Reflecting on her early career
Looking back at her experience at McKinsey, Deadra highlights the importance of mentorship and wishes she had sought out coaches and sponsors earlier.
“I’ve had some people really ‘pound the table’ for me throughout my McKinsey career, which was a motivating factor in my growing and developing.” Fast forward to today; Deadra now mentors a few women and tries to instill in them the importance of being open to feedback, taking advantage of the firm’s learning programs, and being transparent about their growth goals. In her experience, McKinsey has been very supportive, and colleagues have been more than willing to help.
Today, as the professional development and operations manager at MGI, she manages all people- and finance-related processes, an area in which Deadra was not previously experienced. Mentorship, however, made it possible for her to take on the role and excel.
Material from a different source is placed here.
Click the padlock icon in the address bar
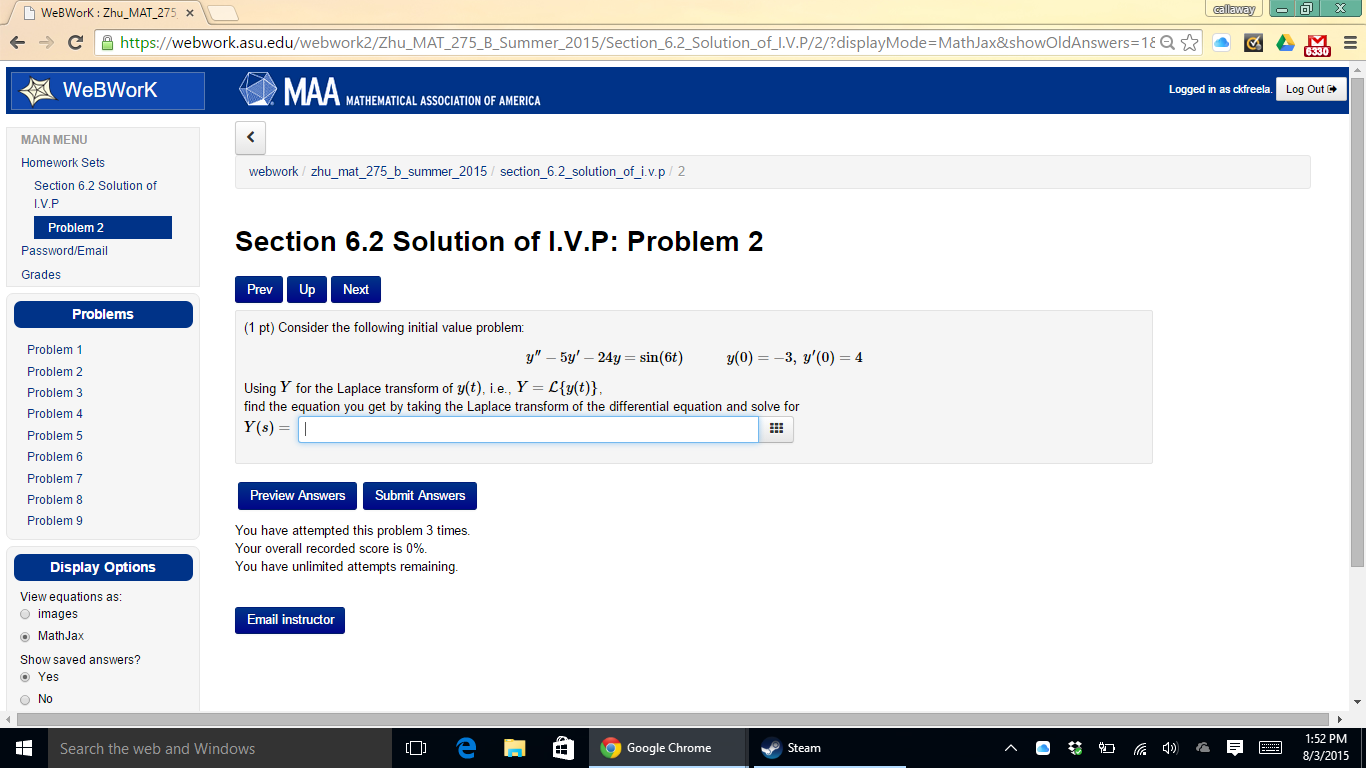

“There's no ceiling here. I love my job. I would like to continue growing MGI. This opportunity is part of what inspired me to return to school.” With encouragement from MGI leaders, Deadra recently obtained a masters of science in human resource management from the University of Southern California.
On staying motivated
It takes true dedication and focus to work your way up as Deadra has. Of course, she has faced her share of challenges over the years.
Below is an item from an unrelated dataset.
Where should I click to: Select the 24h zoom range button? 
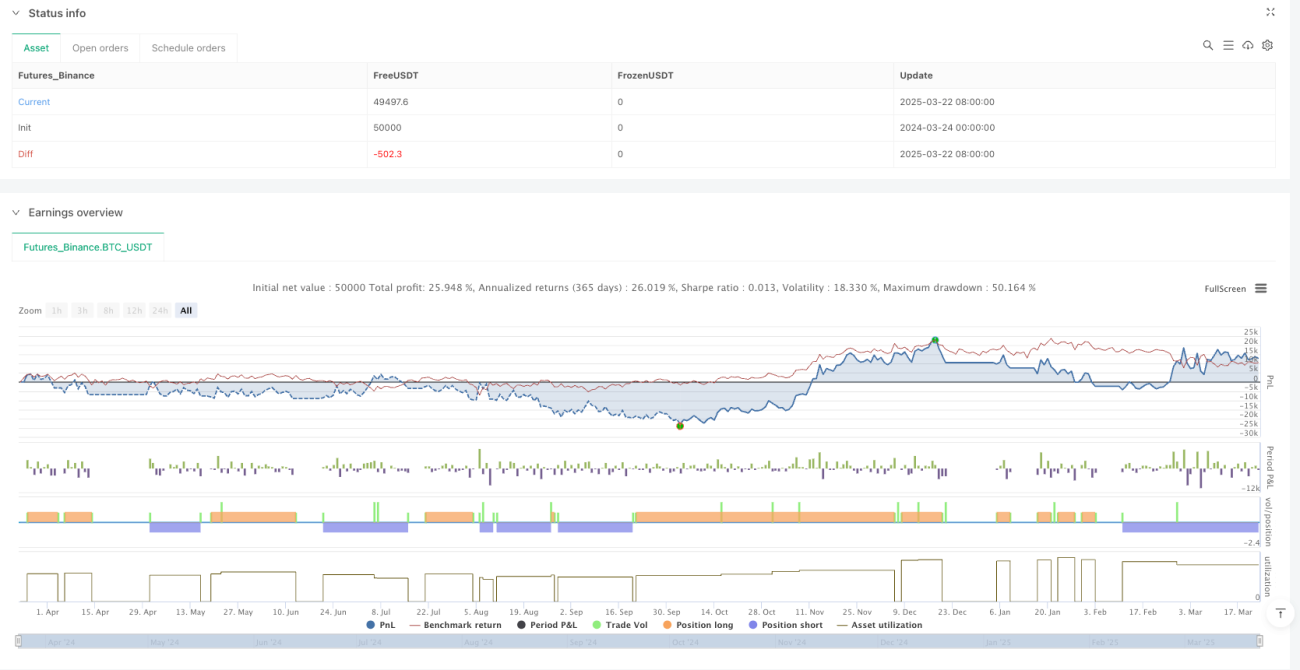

“Every time I felt low, something inspiring or good would happen, and it would motivate me to keep pushing. Then, because I did a great job on my work, I’d get opportunities to expand my role. It keeps me going. When I go through hard times at work, I always think, ‘Well, I've dealt with worse than this at home. I can get through this.’ So, I’ve just hung in there, and it has paid off. I never thought that I would be a successful leader in a global firm or in London or Melbourne on family vacation. I just never dreamed that those things would be possible for me. I'm glad I didn't give up.”
What she’s excited about
Building on her experience and education, Deadra looks forward to leading MGI’s newly formed People & Culture Taskforce. “We have a core group in addition to McKinsey consultants who rotate into MGI to conduct research and then go back to serving clients. We're focusing on improving the culture and experience for everyone in MGI, and I'm excited to lead that.”
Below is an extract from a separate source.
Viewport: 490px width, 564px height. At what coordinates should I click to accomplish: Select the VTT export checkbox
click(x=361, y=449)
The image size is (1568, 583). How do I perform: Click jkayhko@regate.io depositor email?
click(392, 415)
Deadra is the only non-partner on the department's operating committee. She shares that upon joining the committee, a senior partner told her she wasn’t there to take meeting minutes but to serve as a full member. It’s receiving support like that and the obvious ways others see her potential that motivates Deadra.
Her advice for new hires
“If I look back at my own career at McKinsey, starting as an administrative assistant, and moving into this really pivotal role at the McKinsey Global Institute, I know our internal mantra of ‘make your own McKinsey’ exists,” says Deadra. She echoes her sentiments for new Black colleagues to join the McKinsey Black Network, seek out mentors, and be transparent from the start about what they want. “Those are the things I’m doing now that I wish I’d done earlier in my career and would encourage any new colleague to think about.”
On her future at McKinsey
The future looks bright for Deadra. She’s taking full advantage of world-class McKinsey training, including the Black Leadership Academy, a six-month intensive leadership training hosted by the firm. She’s also interested in getting more involved in the firm’s diversity & inclusion initiatives, like the 10 actions towards racial equity and equality, after recently receiving her D&I certificate.
“I'm in this really good space where my colleagues and leadership trust me. I have tons of flexibility in my job. There are many opportunities for me; I just have to figure out what I want and go for it.”